MATERIAL SUPPLIED.
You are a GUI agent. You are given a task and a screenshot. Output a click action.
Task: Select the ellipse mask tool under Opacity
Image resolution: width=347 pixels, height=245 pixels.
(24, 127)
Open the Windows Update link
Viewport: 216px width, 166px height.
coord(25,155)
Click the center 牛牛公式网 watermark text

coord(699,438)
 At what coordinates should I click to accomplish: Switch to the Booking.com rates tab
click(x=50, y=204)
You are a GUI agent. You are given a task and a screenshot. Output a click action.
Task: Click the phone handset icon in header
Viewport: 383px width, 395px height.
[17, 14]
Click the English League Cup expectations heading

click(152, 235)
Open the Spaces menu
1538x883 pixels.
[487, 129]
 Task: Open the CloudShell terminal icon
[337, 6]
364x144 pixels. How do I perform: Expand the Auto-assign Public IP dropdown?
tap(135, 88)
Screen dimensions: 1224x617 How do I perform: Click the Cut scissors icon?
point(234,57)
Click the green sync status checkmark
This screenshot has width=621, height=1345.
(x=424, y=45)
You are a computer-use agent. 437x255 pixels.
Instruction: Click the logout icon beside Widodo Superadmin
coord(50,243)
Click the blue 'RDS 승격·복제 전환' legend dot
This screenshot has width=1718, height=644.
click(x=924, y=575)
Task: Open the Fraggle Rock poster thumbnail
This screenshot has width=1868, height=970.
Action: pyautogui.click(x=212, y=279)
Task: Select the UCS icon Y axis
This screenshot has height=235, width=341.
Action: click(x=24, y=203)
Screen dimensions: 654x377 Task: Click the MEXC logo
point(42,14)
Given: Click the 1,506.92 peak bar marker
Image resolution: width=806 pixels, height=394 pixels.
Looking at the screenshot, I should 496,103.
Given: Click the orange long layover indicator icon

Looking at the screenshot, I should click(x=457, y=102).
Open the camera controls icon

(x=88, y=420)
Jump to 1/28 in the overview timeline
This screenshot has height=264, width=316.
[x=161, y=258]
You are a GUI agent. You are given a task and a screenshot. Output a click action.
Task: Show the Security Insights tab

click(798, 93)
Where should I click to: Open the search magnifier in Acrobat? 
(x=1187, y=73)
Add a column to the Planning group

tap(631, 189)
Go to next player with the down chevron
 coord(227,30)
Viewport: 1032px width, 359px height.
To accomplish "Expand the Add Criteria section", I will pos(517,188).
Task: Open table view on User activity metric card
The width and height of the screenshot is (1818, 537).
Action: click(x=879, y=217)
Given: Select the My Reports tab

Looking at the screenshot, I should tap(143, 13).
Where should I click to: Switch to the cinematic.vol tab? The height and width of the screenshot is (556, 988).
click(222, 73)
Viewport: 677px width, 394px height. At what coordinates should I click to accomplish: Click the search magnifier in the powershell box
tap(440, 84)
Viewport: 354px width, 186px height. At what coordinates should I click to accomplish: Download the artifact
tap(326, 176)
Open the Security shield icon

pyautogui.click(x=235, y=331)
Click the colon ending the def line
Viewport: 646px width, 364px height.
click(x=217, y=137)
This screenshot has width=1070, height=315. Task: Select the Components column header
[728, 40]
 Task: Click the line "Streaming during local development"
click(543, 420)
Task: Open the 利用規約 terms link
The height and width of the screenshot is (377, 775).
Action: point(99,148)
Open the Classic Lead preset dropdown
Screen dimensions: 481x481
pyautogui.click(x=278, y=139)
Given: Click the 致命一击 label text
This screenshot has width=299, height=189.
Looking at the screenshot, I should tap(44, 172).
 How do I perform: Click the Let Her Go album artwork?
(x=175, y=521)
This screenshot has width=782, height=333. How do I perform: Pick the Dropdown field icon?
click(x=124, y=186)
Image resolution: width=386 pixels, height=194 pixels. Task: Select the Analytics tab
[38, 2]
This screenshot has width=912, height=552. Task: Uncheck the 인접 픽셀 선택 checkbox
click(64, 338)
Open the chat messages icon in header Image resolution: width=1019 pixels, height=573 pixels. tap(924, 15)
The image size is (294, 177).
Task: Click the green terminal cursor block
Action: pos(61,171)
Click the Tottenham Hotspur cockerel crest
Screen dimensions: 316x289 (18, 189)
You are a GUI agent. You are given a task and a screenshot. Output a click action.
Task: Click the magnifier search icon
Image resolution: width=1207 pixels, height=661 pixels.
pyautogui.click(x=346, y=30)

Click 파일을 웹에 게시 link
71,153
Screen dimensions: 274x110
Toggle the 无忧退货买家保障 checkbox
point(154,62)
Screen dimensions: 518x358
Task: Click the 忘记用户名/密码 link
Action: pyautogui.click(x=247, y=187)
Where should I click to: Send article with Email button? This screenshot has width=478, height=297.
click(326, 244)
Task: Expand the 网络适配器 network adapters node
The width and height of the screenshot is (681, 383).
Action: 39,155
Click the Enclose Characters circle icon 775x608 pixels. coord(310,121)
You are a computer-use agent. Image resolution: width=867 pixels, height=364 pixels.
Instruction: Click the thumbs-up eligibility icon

TASK INSTRUCTIONS. Please retype every entry above exactly as it stands.

ANSWER TO THE PROBLEM.
You are a GUI agent. You are given a task and a screenshot. Output a click action.
Task: Select the ellipse mask tool under Opacity
Image resolution: width=347 pixels, height=245 pixels.
(24, 127)
Open the Windows Update link
Viewport: 216px width, 166px height.
coord(25,155)
Click the center 牛牛公式网 watermark text

coord(699,438)
 At what coordinates should I click to accomplish: Switch to the Booking.com rates tab
click(x=50, y=204)
You are a GUI agent. You are given a task and a screenshot. Output a click action.
Task: Click the phone handset icon in header
Viewport: 383px width, 395px height.
[17, 14]
Click the English League Cup expectations heading

click(152, 235)
Open the Spaces menu
1538x883 pixels.
[487, 129]
 Task: Open the CloudShell terminal icon
[337, 6]
364x144 pixels. How do I perform: Expand the Auto-assign Public IP dropdown?
tap(135, 88)
Screen dimensions: 1224x617 How do I perform: Click the Cut scissors icon?
point(234,57)
Click the green sync status checkmark
This screenshot has width=621, height=1345.
(x=424, y=45)
You are a computer-use agent. 437x255 pixels.
Instruction: Click the logout icon beside Widodo Superadmin
coord(50,243)
Click the blue 'RDS 승격·복제 전환' legend dot
This screenshot has width=1718, height=644.
click(x=924, y=575)
Task: Open the Fraggle Rock poster thumbnail
This screenshot has width=1868, height=970.
Action: pyautogui.click(x=212, y=279)
Task: Select the UCS icon Y axis
This screenshot has height=235, width=341.
Action: click(x=24, y=203)
Screen dimensions: 654x377 Task: Click the MEXC logo
point(42,14)
Given: Click the 1,506.92 peak bar marker
Image resolution: width=806 pixels, height=394 pixels.
Looking at the screenshot, I should 496,103.
Given: Click the orange long layover indicator icon

Looking at the screenshot, I should click(x=457, y=102).
Open the camera controls icon

(x=88, y=420)
Jump to 1/28 in the overview timeline
This screenshot has height=264, width=316.
[x=161, y=258]
You are a GUI agent. You are given a task and a screenshot. Output a click action.
Task: Show the Security Insights tab

click(798, 93)
Where should I click to: Open the search magnifier in Acrobat? 
(x=1187, y=73)
Add a column to the Planning group

tap(631, 189)
Go to next player with the down chevron
 coord(227,30)
Viewport: 1032px width, 359px height.
To accomplish "Expand the Add Criteria section", I will pos(517,188).
Task: Open table view on User activity metric card
The width and height of the screenshot is (1818, 537).
Action: click(x=879, y=217)
Given: Select the My Reports tab

Looking at the screenshot, I should tap(143, 13).
Where should I click to: Switch to the cinematic.vol tab? The height and width of the screenshot is (556, 988).
click(222, 73)
Viewport: 677px width, 394px height. At what coordinates should I click to accomplish: Click the search magnifier in the powershell box
tap(440, 84)
Viewport: 354px width, 186px height. At what coordinates should I click to accomplish: Download the artifact
tap(326, 176)
Open the Security shield icon

pyautogui.click(x=235, y=331)
Click the colon ending the def line
Viewport: 646px width, 364px height.
click(x=217, y=137)
This screenshot has width=1070, height=315. Task: Select the Components column header
[728, 40]
 Task: Click the line "Streaming during local development"
click(543, 420)
Task: Open the 利用規約 terms link
The height and width of the screenshot is (377, 775).
Action: point(99,148)
Open the Classic Lead preset dropdown
Screen dimensions: 481x481
pyautogui.click(x=278, y=139)
Given: Click the 致命一击 label text
This screenshot has width=299, height=189.
Looking at the screenshot, I should tap(44, 172).
 How do I perform: Click the Let Her Go album artwork?
(x=175, y=521)
This screenshot has width=782, height=333. How do I perform: Pick the Dropdown field icon?
click(x=124, y=186)
Image resolution: width=386 pixels, height=194 pixels. Task: Select the Analytics tab
[38, 2]
This screenshot has width=912, height=552. Task: Uncheck the 인접 픽셀 선택 checkbox
click(64, 338)
Open the chat messages icon in header Image resolution: width=1019 pixels, height=573 pixels. tap(924, 15)
The image size is (294, 177).
Task: Click the green terminal cursor block
Action: pos(61,171)
Click the Tottenham Hotspur cockerel crest
Screen dimensions: 316x289 (18, 189)
You are a GUI agent. You are given a task and a screenshot. Output a click action.
Task: Click the magnifier search icon
Image resolution: width=1207 pixels, height=661 pixels.
pyautogui.click(x=346, y=30)

Click 파일을 웹에 게시 link
71,153
Screen dimensions: 274x110
Toggle the 无忧退货买家保障 checkbox
point(154,62)
Screen dimensions: 518x358
Task: Click the 忘记用户名/密码 link
Action: pyautogui.click(x=247, y=187)
Where should I click to: Send article with Email button? This screenshot has width=478, height=297.
click(326, 244)
Task: Expand the 网络适配器 network adapters node
The width and height of the screenshot is (681, 383).
Action: 39,155
Click the Enclose Characters circle icon 775x608 pixels. coord(310,121)
You are a computer-use agent. Image resolution: width=867 pixels, height=364 pixels.
Instruction: Click the thumbs-up eligibility icon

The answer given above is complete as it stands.